### Извлечённый текст
____________

Этот человек, конечно же, знал ужасную правду о своем времени. Он лишь не позволял ей подавить себя. Его мышление оставалось в классицистских рамках, но тем выше была трагическая сила высказывания во всех этих его гавотах и менуэтах, вальсах и маршах. Он в буквальном смысле слова был Господином в галстуке, поэтому, когда он явился в 1948 году на ждановский квазиинтеллектуальный спектакль истребления в ЦК партии - в бурках и лыжном костюме - это имело более глубокий смысл, чем просто внешняя форма. Глубинный смысл можно было увидеть и в последствиях: сущность этого несентиментального человека не могла вынести болтовню "ответственных" работников, он был сломлен ею и прожил уже недолго.

А ведь его жизнь начиналась так прекрасно! Счастливое - то есть отнюдь не идиллическое - детство с занятиями у Глиэра, Римского-Корсакова, Лядова, у Есиповой и Николая Черепнина. Счастливая - то есть богатая конфликтами - юность, с очень рано начавшимся концертированием при непрекращавшемся сочинительстве. Но затем пришли война и революция, возникло решение переждать худшее время за границей, что удалось тогда осуществить - как и многим другим - при помощи Луначарского. Затем решение вернуться - как у очень немногих. Прокофьев словно принципиально отказывался признавать апокалипсический перелом в истории XX века, с таким энтузиазмом начавшегося. Он пытался преодолеть это с холодным спокойствием спортсмена, он будто не слышал и не видел приближения небывалой в истории истребительной резни. Точнее, не хотел видеть и слышать. Такая позиция в определенной степени сблизила его с великим современником и соперником Игорем Стравинским - в отличие от чуть старшего по возрасту друга Николая Мясковского, ощущавшего неукротимое наступление ада хотя и наивно, но отчетливо. Го-

212

раздо сильнее чувствовал все это Дмитрий Шостакович, с почти сейсмографической точностью зафиксировав чернейшую из всех прежних непогод в истории человечества. Конечно же, возвращение Прокофьева в Россию можно рассматривать по-разному. Это могло быть и недоразумением. Наверное, оставшись на Западе, он прожил бы дольше. Но в таком случае скорее всего не появились бы столь значительные произведения, как Пятая, Шестая и Седьмая симфонии, оперы Война и мир и Обручение в монастыре, балеты Ромео и Джульетта и Золушка, Второй скрипичный концерт и Симфония-концерт для виолончели с оркестром, как фортепианные сонаты с Шестой по Девятую, Первая и Вторая скрипичные сонаты и еще целый ряд работ. Или они звучали бы совсем иначе.

____________

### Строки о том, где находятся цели
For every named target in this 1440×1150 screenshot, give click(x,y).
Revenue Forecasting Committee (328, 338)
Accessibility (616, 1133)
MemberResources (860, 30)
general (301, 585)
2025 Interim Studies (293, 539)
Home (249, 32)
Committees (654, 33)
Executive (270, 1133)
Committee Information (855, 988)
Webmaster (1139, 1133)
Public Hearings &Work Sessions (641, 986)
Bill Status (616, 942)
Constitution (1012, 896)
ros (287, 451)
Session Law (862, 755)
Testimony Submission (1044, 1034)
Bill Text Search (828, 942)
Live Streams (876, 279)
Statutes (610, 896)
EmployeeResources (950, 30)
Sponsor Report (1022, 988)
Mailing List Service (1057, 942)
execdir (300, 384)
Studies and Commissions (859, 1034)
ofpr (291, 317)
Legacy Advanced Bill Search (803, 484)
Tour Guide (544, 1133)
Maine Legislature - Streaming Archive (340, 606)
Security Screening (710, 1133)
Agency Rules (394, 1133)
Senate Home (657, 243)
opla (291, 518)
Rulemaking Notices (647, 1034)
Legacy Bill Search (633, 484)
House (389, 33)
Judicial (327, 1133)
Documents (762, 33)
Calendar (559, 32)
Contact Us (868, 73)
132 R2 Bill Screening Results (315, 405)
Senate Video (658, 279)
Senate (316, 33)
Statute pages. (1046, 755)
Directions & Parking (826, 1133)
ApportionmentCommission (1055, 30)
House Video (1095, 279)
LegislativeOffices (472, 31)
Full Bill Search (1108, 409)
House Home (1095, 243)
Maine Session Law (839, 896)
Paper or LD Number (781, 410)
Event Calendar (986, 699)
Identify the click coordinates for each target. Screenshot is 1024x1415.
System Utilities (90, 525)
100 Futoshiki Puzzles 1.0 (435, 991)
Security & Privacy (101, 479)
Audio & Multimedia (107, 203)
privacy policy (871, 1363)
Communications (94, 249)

____________

### Цель 1
У кого Прокофьев учился в детстве, судя по тексту о Прокофьеве?
### Цель 2
Напишите продолжение текста о Прокофьеве, начиная после его последнего предложения.

### Письменный ответ 1
У Глиэра, Римского-Корсакова, Лядова, Есиповой и Николая Черепнина.

### Письменный ответ 2
Вторая мировая война стала для Прокофьева, как и для Шостаковича, труднейшим, но и важнейшим периодом в жизни. Создавались симфонии и фортепианные сонаты, продолжалась работа над Войной и миром и Золушкой. Тогда просто не было времени для отвлекающих официальных речей и дьявольских корректур. Но сразу после окончания войны привычный спектакль возобновился. А затем началась решающая атака, каковая предпринималась доселе лишь против одной композиторской личности -Шостаковича, и не раз наносила ему тяжелые раны. Теперь, однако, требовались новые жертвы. Тут уже пришел черед Прокофьева, Арама Хачатуряна, Мясковского, Шебалина, Попова плюс балластная фигура Вано Мурадели в качестве зачинщика. Верный сталинский палач Жданов произнес в январе 1948 года свою речь, и все притворились такими же тупыми, как и он; среди коллег вспыхнула какая-то истеричная демонстрация нерассуждающей личной верноподданности. Было здесь и нечто большее, более опасное: душевное отчаяние почти в каждом разбудило эгоистическую жажду самосохранения любой ценой. Тогда как по-настоящему сохранить себя удалось лишь тем, кто об этом вовсе не заботился.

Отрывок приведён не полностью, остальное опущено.